- [Written problem]: Recast every line of the entries below as a numbered list, with blank lines and pictures left out.

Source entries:
<<<<

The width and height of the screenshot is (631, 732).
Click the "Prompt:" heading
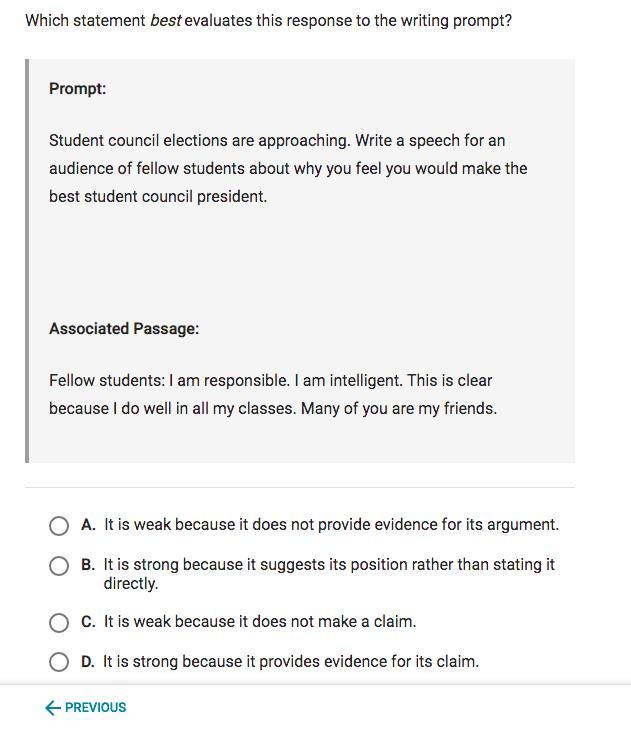(x=78, y=89)
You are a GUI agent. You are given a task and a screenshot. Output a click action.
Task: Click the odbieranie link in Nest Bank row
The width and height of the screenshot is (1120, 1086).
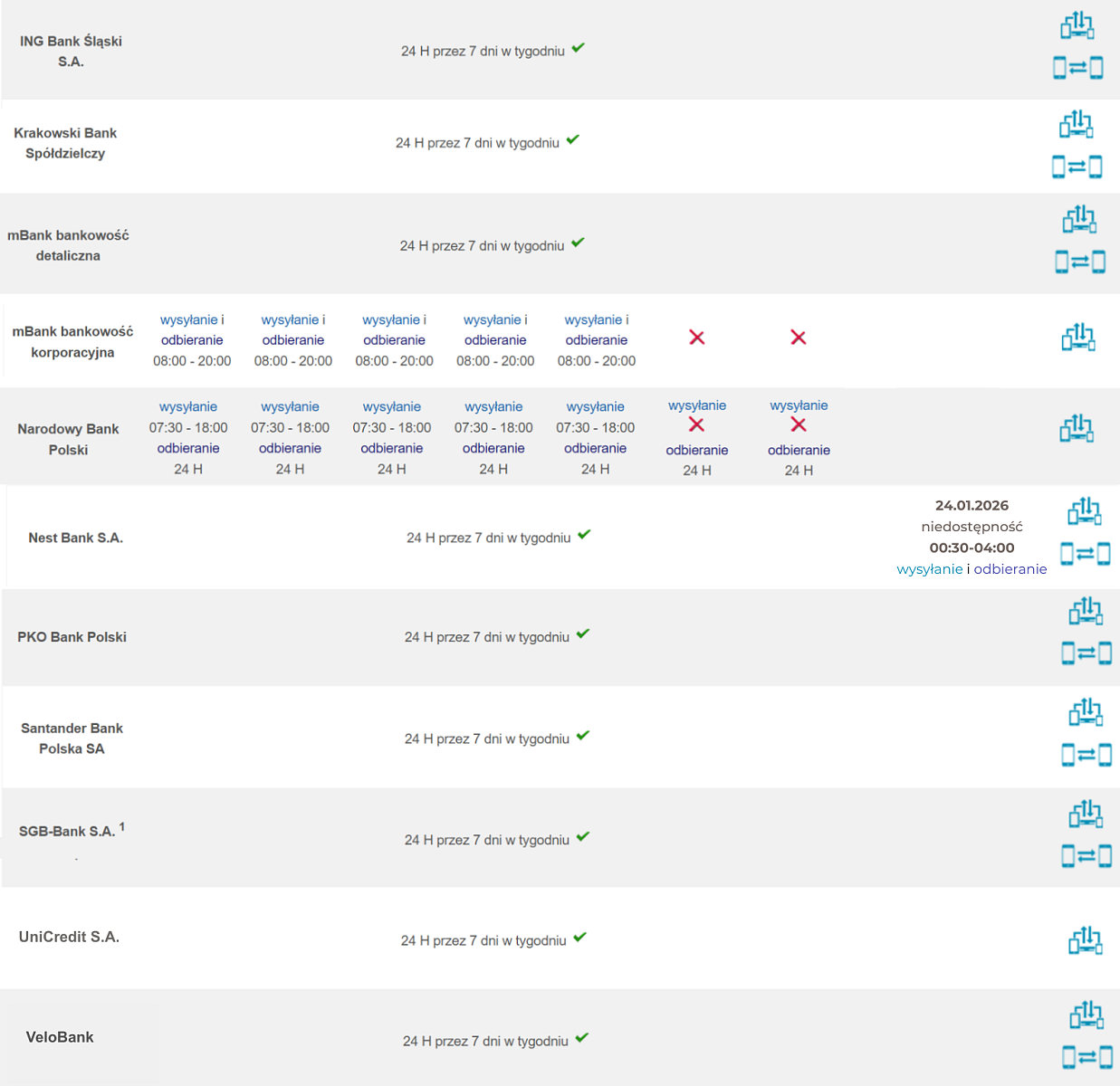(1010, 569)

>>>>

- [Finished task]:
1. The width and height of the screenshot is (631, 732).
2. Click the "Prompt:" heading
3. (x=78, y=89)
4. You are a GUI agent. You are given a task and a screenshot. Output a click action.
5. Task: Click the odbieranie link in Nest Bank row
6. The width and height of the screenshot is (1120, 1086).
7. (1010, 569)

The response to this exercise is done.